Isogenies! The challenge is a custom encryption algorithm which starts looking like SIDH but instead hides some secret information within the torsion points. Before discussing the solution, let’s look at what the challenge is doing.

First, generators of Alice and Bob’s torsion groups are computed $E[2^a] = \langle P_A, Q_A \rangle$ and $E[3^b] = \langle P_B, Q_B \rangle$. In SIDH and related schemes, these are public parameters, and in the challenge we are indeed given them.

The beginnging of `encode_byte()`

follows the key exchange protocol SIDH. Bob computes a secret point $K_B = P_B + [x]Q_B$ where $x$ is the random integer denoted `privB`

. In SIDH this value is the private key.

Bob then uses this new point $K_B$ to compute an isogeny.
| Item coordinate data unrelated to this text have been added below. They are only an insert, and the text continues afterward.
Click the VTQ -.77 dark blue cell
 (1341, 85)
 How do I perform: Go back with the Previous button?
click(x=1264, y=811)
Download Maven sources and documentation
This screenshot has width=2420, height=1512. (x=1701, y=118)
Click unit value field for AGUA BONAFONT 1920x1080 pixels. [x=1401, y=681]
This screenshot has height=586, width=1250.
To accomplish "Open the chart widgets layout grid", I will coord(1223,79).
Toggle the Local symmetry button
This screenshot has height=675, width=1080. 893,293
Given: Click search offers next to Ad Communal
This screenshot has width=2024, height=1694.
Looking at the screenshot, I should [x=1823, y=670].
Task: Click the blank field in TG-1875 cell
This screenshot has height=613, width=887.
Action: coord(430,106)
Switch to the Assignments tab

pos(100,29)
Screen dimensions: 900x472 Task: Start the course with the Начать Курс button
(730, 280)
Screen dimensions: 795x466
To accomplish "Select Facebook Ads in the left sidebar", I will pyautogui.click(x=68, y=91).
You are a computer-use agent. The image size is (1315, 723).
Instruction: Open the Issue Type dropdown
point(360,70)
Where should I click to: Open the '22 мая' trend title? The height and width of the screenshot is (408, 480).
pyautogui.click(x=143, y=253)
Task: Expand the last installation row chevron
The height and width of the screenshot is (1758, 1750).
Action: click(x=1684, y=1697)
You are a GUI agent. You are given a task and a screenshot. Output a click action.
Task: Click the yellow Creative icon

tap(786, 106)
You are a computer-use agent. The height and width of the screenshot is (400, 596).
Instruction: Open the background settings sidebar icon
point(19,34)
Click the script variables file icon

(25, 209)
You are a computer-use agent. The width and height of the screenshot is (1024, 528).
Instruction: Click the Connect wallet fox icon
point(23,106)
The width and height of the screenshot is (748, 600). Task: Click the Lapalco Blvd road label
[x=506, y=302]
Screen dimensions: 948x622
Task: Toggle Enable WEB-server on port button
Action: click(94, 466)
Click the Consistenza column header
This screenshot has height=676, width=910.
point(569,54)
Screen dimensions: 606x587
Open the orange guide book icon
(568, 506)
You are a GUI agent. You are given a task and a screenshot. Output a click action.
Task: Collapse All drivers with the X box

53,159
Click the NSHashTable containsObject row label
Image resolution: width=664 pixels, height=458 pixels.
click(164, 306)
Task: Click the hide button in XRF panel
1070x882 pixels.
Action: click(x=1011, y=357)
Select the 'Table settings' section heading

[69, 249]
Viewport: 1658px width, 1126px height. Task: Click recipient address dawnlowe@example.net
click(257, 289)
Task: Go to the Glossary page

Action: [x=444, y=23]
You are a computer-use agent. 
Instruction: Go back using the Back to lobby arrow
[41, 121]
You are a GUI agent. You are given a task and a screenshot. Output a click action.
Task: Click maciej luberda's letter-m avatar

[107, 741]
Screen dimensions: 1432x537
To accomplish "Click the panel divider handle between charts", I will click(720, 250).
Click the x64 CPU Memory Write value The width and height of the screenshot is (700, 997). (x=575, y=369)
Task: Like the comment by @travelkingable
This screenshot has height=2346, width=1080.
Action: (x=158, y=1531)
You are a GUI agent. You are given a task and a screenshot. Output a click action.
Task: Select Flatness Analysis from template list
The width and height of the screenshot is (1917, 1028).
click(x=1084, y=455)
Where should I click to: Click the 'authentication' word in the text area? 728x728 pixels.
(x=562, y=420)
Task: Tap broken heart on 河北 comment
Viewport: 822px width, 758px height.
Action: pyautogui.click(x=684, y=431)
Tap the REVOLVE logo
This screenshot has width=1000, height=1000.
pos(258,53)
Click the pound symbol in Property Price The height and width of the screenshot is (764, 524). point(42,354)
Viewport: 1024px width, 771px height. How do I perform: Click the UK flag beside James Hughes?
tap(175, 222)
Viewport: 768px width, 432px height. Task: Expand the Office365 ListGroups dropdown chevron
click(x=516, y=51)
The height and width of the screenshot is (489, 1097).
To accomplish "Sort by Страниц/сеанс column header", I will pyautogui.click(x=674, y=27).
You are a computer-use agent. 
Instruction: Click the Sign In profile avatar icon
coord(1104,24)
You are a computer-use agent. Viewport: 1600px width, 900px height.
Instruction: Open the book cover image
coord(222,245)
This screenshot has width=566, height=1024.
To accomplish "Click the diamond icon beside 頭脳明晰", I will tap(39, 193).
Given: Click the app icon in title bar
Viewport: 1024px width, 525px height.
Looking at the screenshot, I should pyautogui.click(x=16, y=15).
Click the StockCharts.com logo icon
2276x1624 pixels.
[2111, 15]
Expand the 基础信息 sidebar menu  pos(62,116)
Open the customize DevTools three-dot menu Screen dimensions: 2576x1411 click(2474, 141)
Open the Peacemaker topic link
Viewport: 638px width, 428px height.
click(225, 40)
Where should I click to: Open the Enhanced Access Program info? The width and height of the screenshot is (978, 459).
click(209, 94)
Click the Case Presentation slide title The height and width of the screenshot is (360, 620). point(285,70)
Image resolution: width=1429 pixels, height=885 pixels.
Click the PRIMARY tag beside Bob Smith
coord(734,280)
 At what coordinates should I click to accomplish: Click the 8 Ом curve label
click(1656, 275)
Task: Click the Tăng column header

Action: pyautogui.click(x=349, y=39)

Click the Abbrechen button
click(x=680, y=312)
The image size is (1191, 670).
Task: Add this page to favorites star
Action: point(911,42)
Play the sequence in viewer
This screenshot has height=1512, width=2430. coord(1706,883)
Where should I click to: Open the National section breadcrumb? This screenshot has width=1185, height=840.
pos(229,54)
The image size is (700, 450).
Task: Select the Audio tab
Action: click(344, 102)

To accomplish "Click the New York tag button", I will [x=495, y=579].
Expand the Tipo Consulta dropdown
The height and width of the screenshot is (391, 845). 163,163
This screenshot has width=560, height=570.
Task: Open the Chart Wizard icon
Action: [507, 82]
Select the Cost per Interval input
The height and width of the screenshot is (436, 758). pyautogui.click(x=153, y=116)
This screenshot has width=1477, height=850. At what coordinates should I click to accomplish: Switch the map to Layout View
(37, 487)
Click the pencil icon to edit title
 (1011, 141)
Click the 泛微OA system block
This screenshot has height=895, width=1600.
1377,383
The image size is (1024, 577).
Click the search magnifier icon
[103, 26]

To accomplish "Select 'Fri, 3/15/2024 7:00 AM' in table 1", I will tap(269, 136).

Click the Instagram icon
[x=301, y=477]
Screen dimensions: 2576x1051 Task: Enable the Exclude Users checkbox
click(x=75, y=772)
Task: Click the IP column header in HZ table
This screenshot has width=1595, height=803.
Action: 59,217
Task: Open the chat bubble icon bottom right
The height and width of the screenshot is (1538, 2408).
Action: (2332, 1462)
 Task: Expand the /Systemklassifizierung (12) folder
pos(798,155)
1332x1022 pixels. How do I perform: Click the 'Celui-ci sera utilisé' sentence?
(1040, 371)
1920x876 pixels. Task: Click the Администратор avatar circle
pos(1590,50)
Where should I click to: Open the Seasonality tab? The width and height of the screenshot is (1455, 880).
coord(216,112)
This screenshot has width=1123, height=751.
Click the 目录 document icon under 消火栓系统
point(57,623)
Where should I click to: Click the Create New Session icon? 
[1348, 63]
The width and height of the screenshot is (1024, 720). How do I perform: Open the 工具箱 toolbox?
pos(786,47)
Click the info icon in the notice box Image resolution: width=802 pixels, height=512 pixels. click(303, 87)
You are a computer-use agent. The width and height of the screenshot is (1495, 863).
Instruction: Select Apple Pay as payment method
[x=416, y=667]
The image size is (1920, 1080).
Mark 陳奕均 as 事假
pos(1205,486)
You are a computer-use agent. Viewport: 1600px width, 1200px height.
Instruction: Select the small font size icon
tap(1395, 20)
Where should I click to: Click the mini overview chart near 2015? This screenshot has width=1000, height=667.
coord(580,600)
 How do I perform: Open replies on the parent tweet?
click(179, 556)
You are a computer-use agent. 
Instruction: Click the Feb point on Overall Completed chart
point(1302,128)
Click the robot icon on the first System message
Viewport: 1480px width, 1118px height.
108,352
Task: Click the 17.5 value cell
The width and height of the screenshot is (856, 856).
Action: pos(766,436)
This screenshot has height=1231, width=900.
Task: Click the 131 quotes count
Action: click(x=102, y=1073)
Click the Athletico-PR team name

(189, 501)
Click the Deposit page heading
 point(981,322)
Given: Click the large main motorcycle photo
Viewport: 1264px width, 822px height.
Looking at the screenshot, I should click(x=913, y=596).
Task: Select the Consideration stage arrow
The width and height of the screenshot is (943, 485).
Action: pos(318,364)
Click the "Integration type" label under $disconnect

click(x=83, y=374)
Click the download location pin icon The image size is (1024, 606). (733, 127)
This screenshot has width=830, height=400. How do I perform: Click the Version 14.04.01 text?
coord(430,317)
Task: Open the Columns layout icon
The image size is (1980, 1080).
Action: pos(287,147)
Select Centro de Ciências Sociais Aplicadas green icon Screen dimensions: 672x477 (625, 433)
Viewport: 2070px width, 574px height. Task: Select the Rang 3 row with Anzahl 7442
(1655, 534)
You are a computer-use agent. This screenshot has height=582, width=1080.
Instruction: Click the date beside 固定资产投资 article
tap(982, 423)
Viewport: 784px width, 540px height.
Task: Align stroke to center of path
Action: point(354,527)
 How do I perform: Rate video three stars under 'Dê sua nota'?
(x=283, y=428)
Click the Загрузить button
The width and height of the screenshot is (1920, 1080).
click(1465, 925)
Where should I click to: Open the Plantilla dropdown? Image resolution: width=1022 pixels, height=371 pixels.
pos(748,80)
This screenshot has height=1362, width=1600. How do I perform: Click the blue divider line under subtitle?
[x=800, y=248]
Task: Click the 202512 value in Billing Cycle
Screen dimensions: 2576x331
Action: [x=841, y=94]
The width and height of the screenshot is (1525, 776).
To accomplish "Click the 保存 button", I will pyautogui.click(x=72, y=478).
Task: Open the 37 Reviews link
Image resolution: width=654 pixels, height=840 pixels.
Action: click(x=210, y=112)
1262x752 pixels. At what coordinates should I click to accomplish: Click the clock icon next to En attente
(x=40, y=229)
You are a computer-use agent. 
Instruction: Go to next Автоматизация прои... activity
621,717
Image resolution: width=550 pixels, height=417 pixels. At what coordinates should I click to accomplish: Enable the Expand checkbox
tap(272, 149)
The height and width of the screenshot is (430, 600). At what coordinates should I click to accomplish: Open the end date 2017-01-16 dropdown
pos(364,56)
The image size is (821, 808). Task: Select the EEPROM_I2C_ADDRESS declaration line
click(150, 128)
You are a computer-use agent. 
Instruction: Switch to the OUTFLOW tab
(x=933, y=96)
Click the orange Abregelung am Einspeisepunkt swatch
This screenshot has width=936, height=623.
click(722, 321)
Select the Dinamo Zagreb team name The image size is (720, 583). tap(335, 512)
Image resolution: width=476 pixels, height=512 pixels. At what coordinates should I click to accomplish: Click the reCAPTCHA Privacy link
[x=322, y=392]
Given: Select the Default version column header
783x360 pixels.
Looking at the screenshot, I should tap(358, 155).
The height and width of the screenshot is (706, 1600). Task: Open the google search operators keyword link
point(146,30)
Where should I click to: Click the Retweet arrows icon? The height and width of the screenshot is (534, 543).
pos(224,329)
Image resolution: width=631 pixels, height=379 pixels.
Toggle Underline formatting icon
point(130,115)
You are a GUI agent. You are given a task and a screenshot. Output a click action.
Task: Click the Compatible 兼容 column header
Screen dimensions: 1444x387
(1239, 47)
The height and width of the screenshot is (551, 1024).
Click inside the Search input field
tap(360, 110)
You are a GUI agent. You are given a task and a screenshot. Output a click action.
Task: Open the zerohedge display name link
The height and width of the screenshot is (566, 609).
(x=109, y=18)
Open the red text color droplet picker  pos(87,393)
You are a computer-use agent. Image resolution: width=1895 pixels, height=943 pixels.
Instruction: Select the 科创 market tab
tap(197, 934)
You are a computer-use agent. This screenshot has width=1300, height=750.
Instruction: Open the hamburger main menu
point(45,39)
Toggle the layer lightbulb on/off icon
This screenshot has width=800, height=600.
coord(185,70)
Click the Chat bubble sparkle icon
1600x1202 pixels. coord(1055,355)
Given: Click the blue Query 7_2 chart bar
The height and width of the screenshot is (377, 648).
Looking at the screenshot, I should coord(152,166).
To do this, we consider the subgroup generated by the secret point $\langle K_B \rangle$. This is used as the kernel of some isogeny $\phi: E \rightarrow E_B = E / \langle K_B \rangle$. The degree of the isogeny is the size of the kernel $\ker \phi = \langle K_B \rangle$ which we know is $3^b$.

Explicit computation for the isogeny is done using Velu’s formula, but here we can just rely on Sage to do the heavy lifting (Thanks to the Sage master Lorenz Panny for `algorithm=factored`

).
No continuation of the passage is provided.